Exercise task → Write out the lines from the line with "You are a GUI" to the line with "Submit (25, 131)", both included, exactly as they appear.

Dataset extract →
## START

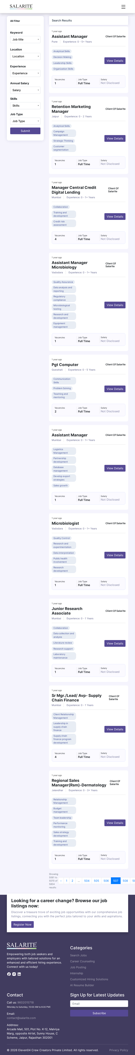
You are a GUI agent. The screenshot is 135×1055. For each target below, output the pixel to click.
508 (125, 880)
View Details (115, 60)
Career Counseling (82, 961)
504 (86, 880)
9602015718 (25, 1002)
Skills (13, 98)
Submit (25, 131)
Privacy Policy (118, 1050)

## END
## START

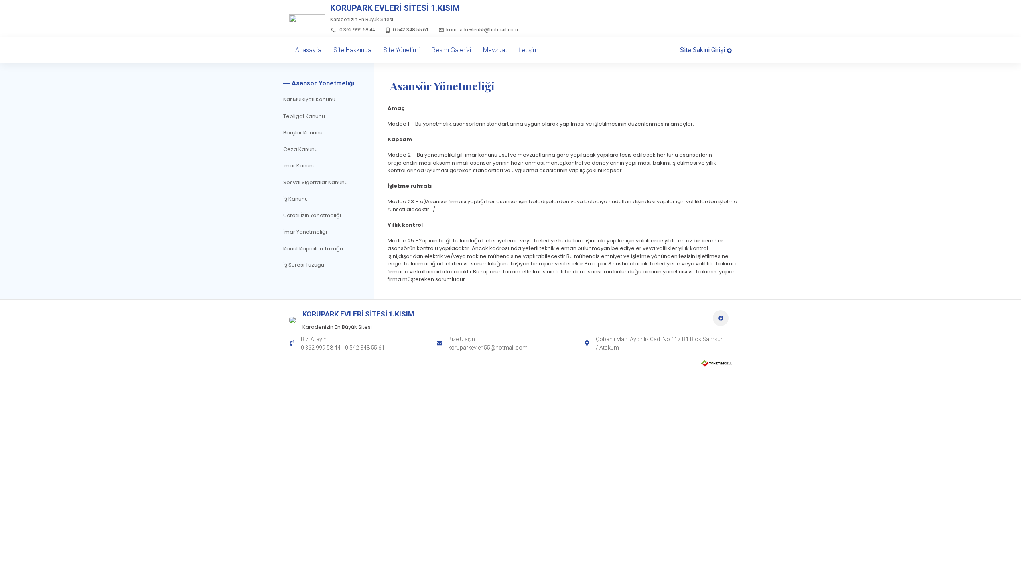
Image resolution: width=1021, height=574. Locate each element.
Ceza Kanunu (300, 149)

## END

Full output →
You are a GUI agent. The screenshot is 135×1055. For each target below, output the pixel to click.
508 (125, 880)
View Details (115, 60)
Career Counseling (82, 961)
504 (86, 880)
9602015718 (25, 1002)
Skills (13, 98)
Submit (25, 131)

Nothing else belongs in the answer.